Until now, interpretation has remained a profession relatively unchanged by software advances, largely because it is a nuanced art form that is, as one professional interpreter says, “as much interpersonal as it is linguistic”.
While much has been said on the topics of translation productivity tools, machine translation (MT) and measuring MT quality, comparatively little research has been done before now into how similar quality estimation (QE) methods might be applied to the interpreting arena.
A group of researchers in the US, led by Jordan Boyd-Graber of the University of Maryland and Graham Neubig of Carnegie Mellon University, has just published a paper titled Automatic Estimation of Simultaneous Interpreter Performance. Here, we outline the findings of the paper and examine its implications. We also include a Q&A with the authors and comment from a professional interpreter.
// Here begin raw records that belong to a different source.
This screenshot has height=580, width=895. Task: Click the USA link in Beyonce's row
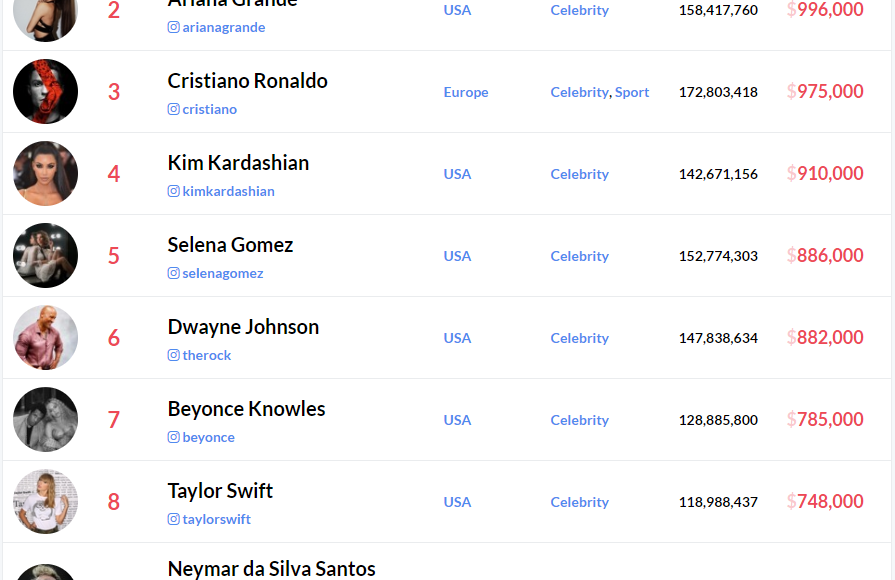coord(457,420)
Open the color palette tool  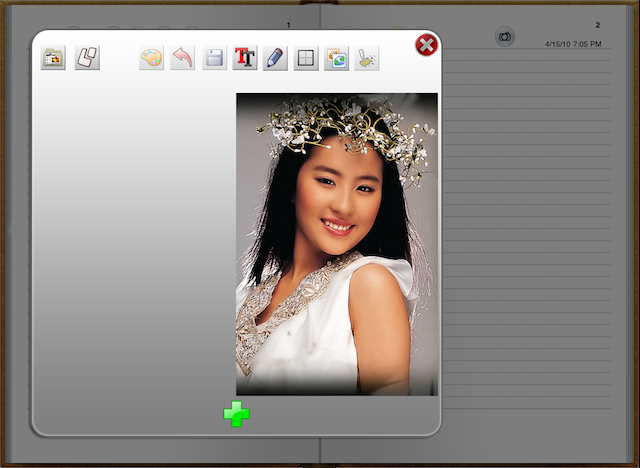[x=151, y=58]
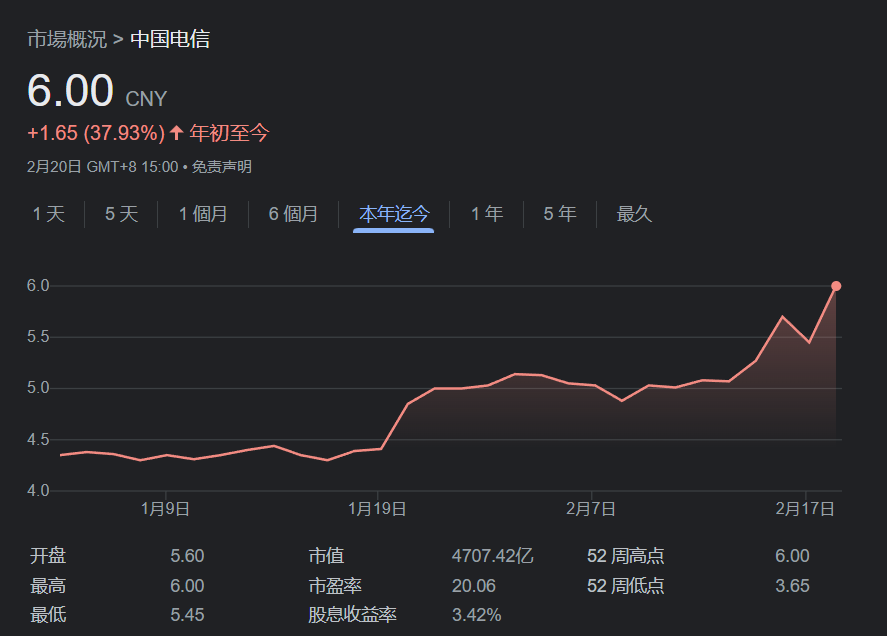
Task: Click the 2月7日 date label on the chart
Action: click(x=590, y=509)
Building A Real-Time Quality Feedback Loop
Software tools designed to assist interpreters (CAI) already exist and work by providing terminology hints during interpreting assignments. These have had mixed results since there has not been any real way to work out how much information to give an interpreter and when.
Too much or irrelevant information is distracting and can interfere with the cognitive process, hindering the performance of the interpreter.
To get around this, the team wanted to develop a way to assess an interpreter’s performance in real-time, i.e. to make it possible to tell if an interpreter could benefit from software assistance there and then. If yes, the productivity software tool would elect to give terminology hints, but not otherwise.
Generating a reliable real-time performance assessment is key to making software assistance for interpreters selective and therefore more useful, and to improving the quality of simultaneous interpreting (SI) output.
To do that, it was first necessary to develop a quality estimation (QE) method based on samples of SI output that could then be applied to a real-time performance scenario.
Developing Quality Estimation Methods
Simply using existing machine translation (MT) QE methods is not good enough because there are a number of clues that indicate the quality of SI output that are different from those that indicate good MT output. For example, when an interpreter is struggling they may generate a choppy translation with lots of pauses, or drop large portions of content that they were not able to interpret properly.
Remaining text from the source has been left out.